Page excerpt -

1960 CCCF Youth Championship

Tournament details
- Host country: Honduras
- City: Tegucigalpa
- Dates: 14–28 August
- Teams: 5

Final positions
- Champions: Costa Rica (2nd title)
- Runners-up: Honduras
- Third place: Panama
- Fourth place: El Salvador

Tournament statistics
- Matches played: 10
- Goals scored: 21 (2.1 per match)

= 1960 CCCF Youth Championship =

The 1960 CCCF Youth Championship was an age restricted association football competition organised by the CCCF (English: Football Confederation of Central America and the Caribbean). All games were hosted in Tegucigalpa, Honduras and took place between 14 and 28 August.

Target position data -
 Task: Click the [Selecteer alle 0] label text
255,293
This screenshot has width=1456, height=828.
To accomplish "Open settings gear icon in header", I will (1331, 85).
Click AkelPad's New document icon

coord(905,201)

Given request 1 -
According to the 1960 CCCF Youth Championship page, which team took third place?
Given request 2 -
Repeat the part of the 1960 CCCF Youth Championship page from "- Runners-up: Honduras" up to and including "and 28 August.".

Complete answer 1 -
Panama

Complete answer 2 -
- Runners-up: Honduras
- Third place: Panama
- Fourth place: El Salvador

Tournament statistics
- Matches played: 10
- Goals scored: 21 (2.1 per match)

= 1960 CCCF Youth Championship =

The 1960 CCCF Youth Championship was an age restricted association football competition organised by the CCCF (English: Football Confederation of Central America and the Caribbean). All games were hosted in Tegucigalpa, Honduras and took place between 14 and 28 August.